» **Supplied passage**:
[myself248]

Hi, automotive electrical is my job.

There's quite a bit of very thick wiring in a car, not just the starter wire, but boring stuff like audio amplifiers, rear window defrosters, power seat motors. Those things don't draw a ton of power, like maybe just a few hundred watts, but at 12 volts even modest powers require extraordinarily thick wires, especially when you account for bundle derating.

This requires large terminals, which requires larger connectors, and there's the complexity, because MOST of the wiring in the car is just signals, or low-power stuff, which can run over thin wires and small terminals. (Minimum size is limited by mechanical durability rather than electrical conductivity.) Making a "hybrid" connector that has a couple large cavities for large terminals, and a bunch of small cavities for small terminals, is a pain. Having separate connectors for heavy power and for signals introduces more assembly work and negatively impacts testability. The wires have different stiffness and bend behaviors, they exert different amounts of force on weather seals, they have to be terminated on different machines at different points in the assembly process.

By allowing power wires to be nearly as thin as signal wires, you can use simpler connectors with unified terminals. Manufacturing gets simpler, harnesses get lighter, assembly gets faster and easier.

Weight is also a huge deal, every ounce counts. There's upwards of 100 lbs of wiring harness in most cars, more in larger or premium models with a lot of accessories. If half of that weight is signals and won't change with voltage, but the other half is heavy power circuits that'll get 4x thinner at 48v, it's significant weight savings.

Furthermore, switching heavy current means massive relays or FETs and the heatsinks thereon. If you can reduce the current, those components get lighter too. Audio amplifiers get lighter, speakers get lighter (stupid heavy-wound 2-ohm speakers to get reasonable volume out of low voltage drive? Nah, use standard 8-ohm now that you have real voltage at the amplifier!), all sorts of things get lighter.

That's all in addition to the electric power steering already mentioned by others. EPS can easily move 1kw for short periods, and has stupidly huge wiring to do that at 12v. It's still chunky at 48v, but a lot less so, and can use more common terminals and connectors. Replacing a hand-assembled bolted connection with a machine-crimped and clicked-together connector improves reliability or reduces testing process overhead.

» **Given material**:
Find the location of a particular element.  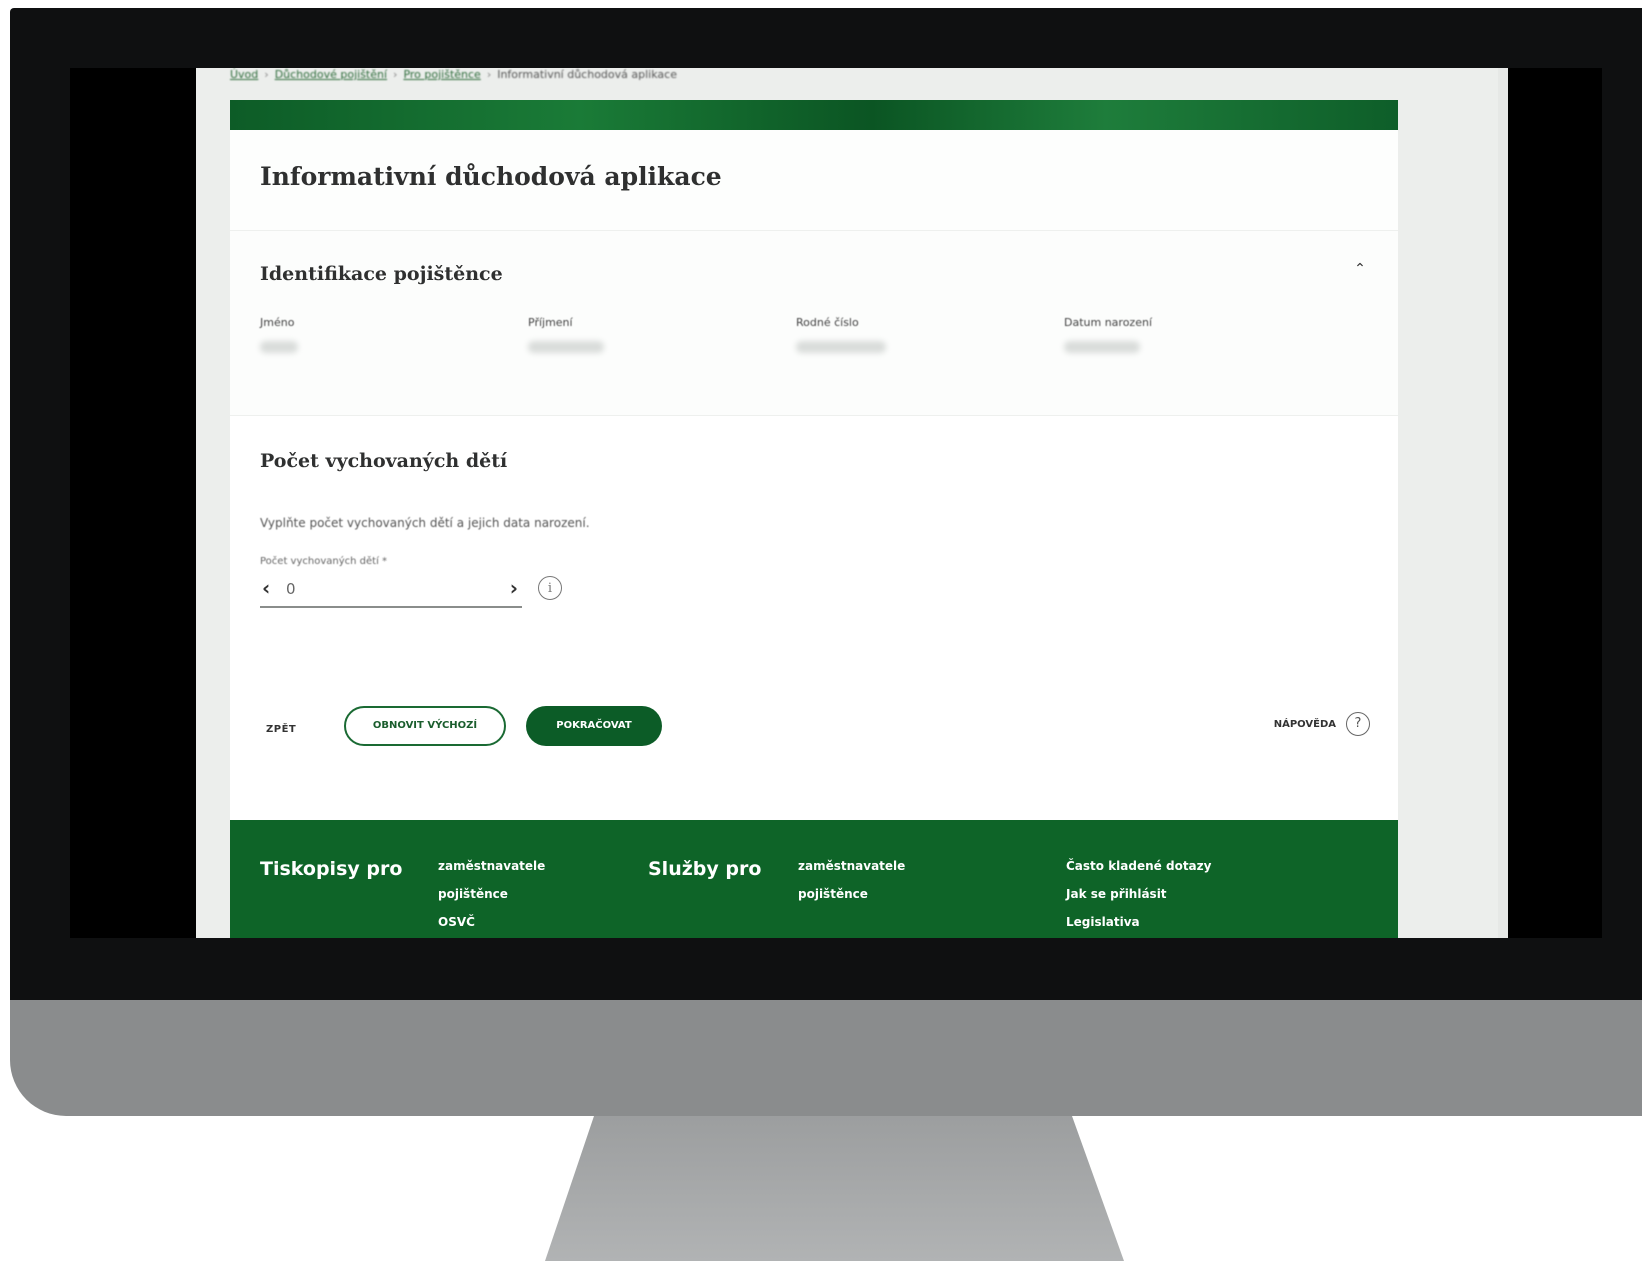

» **Action item**:
Reproduce the forum post on automotive wiring word for word, in its entirety.

» **Solution**:
[myself248]

Hi, automotive electrical is my job.

There's quite a bit of very thick wiring in a car, not just the starter wire, but boring stuff like audio amplifiers, rear window defrosters, power seat motors. Those things don't draw a ton of power, like maybe just a few hundred watts, but at 12 volts even modest powers require extraordinarily thick wires, especially when you account for bundle derating.

This requires large terminals, which requires larger connectors, and there's the complexity, because MOST of the wiring in the car is just signals, or low-power stuff, which can run over thin wires and small terminals. (Minimum size is limited by mechanical durability rather than electrical conductivity.) Making a "hybrid" connector that has a couple large cavities for large terminals, and a bunch of small cavities for small terminals, is a pain. Having separate connectors for heavy power and for signals introduces more assembly work and negatively impacts testability. The wires have different stiffness and bend behaviors, they exert different amounts of force on weather seals, they have to be terminated on different machines at different points in the assembly process.

By allowing power wires to be nearly as thin as signal wires, you can use simpler connectors with unified terminals. Manufacturing gets simpler, harnesses get lighter, assembly gets faster and easier.

Weight is also a huge deal, every ounce counts. There's upwards of 100 lbs of wiring harness in most cars, more in larger or premium models with a lot of accessories. If half of that weight is signals and won't change with voltage, but the other half is heavy power circuits that'll get 4x thinner at 48v, it's significant weight savings.

Furthermore, switching heavy current means massive relays or FETs and the heatsinks thereon. If you can reduce the current, those components get lighter too. Audio amplifiers get lighter, speakers get lighter (stupid heavy-wound 2-ohm speakers to get reasonable volume out of low voltage drive? Nah, use standard 8-ohm now that you have real voltage at the amplifier!), all sorts of things get lighter.

That's all in addition to the electric power steering already mentioned by others. EPS can easily move 1kw for short periods, and has stupidly huge wiring to do that at 12v. It's still chunky at 48v, but a lot less so, and can use more common terminals and connectors. Replacing a hand-assembled bolted connection with a machine-crimped and clicked-together connector improves reliability or reduces testing process overhead.